Compiti da svolgere =>
A: Ricopia senza cambiare nulla il tratto del testo sulla nausea che va da "Si può avvertire" fino a "mal di viaggio.".
B: Elenca, per favore, tutti i mezzi di trasporto citati nel testo sulla nausea a proposito dei viaggi.
+++ Testo dell'esercizio
Le cause scatenanti la nausea sono molte e di origine diversa. Tra quelle gastrointestinali ci sono soprattutto indigestione, gastrite cronica o problemi intestinali, ma anche epatite, cirrosi, calcolosi della cistifellea, patologie del pancreas. Anche il reflusso gastroesofageo si accompagna spesso a un senso di nausea.
Gravidanza, ipoglicemia (abbassamento dei livelli di zuccheri nel sangue), estremo affaticamento e artrosi cervicale sono anch’esse cause abbastanza comuni.
La nausea gravidica, in particolare, è tipica soprattutto dei primi mesi di gestazione ed è principalmente dovuta a fattori di tipo ormonale: all’inizio della gravidanza, infatti, si verifica un brusco aumento di alcuni ormoni (gonadotropina corionica, estrogeni e progesterone), che hanno la capacità di raggiungere e stimolare i centri che controllano il riflesso della nausea e del vomito, posti nell’ipotalamo (una zona del cervello), e il rinencefalo ad essi collegato.
Quest’ultimo è il centro cerebrale che sovraintende alla percezione degli odori: per questo cibi e profumi prima graditi, durante i nove mesi possono diventare talmente insopportabili da scatenare disgusto e rendere inavvicinabile la cucina.
Durante la gestazione può capitare che la nausea torni a manifestarsi anche nell’ultimo mese. Questo avviene in genere per effetto della pressione dell’utero sul diaframma, il muscolo che divide la cavità dell’addome da quella del torace e che, a sua volta, schiaccia lo stomaco.

È facile quindi avere un reflusso acido, una digestione lenta e difficile e la sensazione di sazietà anche dopo un piccolo spuntino. Tutti fattori, insieme al tipico aumento della secrezione di acido cloridrico, che favoriscono la comparsa del sintomo.
Molte donne accusano una spiacevole sensazione di malessere generalizzato che sovente si accompagna alla nausea anche durante la sindrome premestruale, sempre per effetto degli ormoni (estrogeni e progesterone) che regolano il ciclo.
Si può avvertire anche un senso di nausea per un problema di equilibrio, come avviene nella labirintite o durante i viaggi in auto, barca, pullman o aeroplano. Queste forme sono più frequenti nei bambini sopra i tre anni e nelle giovani donne, e sono dette cinetosi o mal di viaggio.
Comunemente detta anche mal di mare, o di aria, la cinetosi è un disturbo di natura neurovegetativa e chi ne è soggetto non sopporta il movimento passivo, in particolare, le accelerazioni e le decelerazioni ai quali è sottoposto durante un viaggio. Il suo senso dell’equilibrio ne risulta così destabilizzato.
Anche chi soffre di emicrania (ancora una volta soprattutto donne) si trova spesso a fare i conti, oltre con il forte dolore tipicamente a un lato del capo, con la nausea che, per altro, è in grado di interferire con l’assunzione dei farmaci necessari contro il mal di testa, rallentando il raggiungimento del sollievo dal dolore.
++++++
+++ Record elencati
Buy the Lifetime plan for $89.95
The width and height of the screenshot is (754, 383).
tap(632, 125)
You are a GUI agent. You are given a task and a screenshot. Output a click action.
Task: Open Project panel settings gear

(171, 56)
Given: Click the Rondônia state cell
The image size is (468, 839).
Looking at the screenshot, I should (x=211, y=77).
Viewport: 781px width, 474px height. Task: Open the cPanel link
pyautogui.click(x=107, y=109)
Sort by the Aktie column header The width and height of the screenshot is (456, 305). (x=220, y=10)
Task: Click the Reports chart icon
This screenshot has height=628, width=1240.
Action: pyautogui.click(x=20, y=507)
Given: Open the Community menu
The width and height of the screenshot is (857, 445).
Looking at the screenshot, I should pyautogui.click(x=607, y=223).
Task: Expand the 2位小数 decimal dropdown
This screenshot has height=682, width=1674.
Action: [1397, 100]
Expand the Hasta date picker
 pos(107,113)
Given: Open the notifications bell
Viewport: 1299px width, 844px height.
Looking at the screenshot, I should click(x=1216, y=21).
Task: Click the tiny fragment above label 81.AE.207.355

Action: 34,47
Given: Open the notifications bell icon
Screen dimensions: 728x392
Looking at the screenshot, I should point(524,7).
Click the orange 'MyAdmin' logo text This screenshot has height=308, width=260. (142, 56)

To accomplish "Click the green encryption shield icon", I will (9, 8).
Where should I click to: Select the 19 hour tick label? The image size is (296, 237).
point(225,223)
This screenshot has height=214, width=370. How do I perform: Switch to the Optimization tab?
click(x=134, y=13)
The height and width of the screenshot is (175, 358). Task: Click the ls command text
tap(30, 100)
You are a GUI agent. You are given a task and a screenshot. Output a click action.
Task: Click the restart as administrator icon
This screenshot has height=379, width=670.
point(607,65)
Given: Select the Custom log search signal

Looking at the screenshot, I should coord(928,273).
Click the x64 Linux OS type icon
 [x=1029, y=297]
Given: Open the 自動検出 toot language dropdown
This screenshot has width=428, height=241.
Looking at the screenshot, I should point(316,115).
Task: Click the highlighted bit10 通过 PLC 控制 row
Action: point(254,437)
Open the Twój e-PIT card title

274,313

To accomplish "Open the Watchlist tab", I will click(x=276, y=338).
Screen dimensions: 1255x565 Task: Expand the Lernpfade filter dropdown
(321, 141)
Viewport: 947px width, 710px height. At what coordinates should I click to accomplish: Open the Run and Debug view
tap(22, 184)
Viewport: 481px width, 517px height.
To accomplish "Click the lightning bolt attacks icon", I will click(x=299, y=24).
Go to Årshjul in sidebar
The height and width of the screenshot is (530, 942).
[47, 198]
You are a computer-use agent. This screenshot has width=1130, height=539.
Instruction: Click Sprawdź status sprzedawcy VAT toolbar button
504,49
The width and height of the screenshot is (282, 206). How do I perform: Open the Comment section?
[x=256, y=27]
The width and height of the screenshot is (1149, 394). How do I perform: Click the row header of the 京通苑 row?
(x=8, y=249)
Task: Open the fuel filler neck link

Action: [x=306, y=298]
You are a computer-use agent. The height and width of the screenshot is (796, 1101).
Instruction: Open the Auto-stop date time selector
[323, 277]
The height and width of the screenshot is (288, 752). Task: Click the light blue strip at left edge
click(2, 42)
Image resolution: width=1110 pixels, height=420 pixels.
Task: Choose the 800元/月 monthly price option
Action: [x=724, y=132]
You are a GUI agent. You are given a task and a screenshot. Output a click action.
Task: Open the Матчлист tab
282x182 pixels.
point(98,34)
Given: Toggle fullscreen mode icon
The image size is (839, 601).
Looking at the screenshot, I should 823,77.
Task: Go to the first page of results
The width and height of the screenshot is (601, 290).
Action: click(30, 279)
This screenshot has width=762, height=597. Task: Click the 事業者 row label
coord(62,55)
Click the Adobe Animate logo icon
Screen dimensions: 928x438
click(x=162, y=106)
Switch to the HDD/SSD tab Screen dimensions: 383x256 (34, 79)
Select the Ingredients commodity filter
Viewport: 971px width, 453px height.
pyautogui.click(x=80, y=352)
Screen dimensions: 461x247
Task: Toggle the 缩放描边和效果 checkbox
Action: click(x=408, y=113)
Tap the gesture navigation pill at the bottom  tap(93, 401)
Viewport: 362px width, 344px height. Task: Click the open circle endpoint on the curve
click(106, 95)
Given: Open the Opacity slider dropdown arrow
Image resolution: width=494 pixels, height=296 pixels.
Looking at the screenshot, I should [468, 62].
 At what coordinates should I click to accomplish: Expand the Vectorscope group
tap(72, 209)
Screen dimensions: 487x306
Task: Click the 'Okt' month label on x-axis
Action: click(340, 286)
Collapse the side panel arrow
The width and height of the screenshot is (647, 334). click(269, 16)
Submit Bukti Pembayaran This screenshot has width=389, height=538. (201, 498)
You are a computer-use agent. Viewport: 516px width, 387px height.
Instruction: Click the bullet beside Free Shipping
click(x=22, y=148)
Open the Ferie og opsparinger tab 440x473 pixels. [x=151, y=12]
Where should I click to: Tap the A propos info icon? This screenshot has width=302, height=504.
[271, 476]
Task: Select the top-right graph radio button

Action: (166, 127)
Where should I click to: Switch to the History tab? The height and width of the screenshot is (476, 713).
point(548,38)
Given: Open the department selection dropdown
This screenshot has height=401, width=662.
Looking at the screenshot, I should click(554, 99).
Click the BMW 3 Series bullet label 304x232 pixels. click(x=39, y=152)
++++++
Risposte ai compiti =>
A:
Si può avvertire anche un senso di nausea per un problema di equilibrio, come avviene nella labirintite o durante i viaggi in auto, barca, pullman o aeroplano. Queste forme sono più frequenti nei bambini sopra i tre anni e nelle giovani donne, e sono dette cinetosi o mal di viaggio.

B: auto, barca, pullman, aeroplano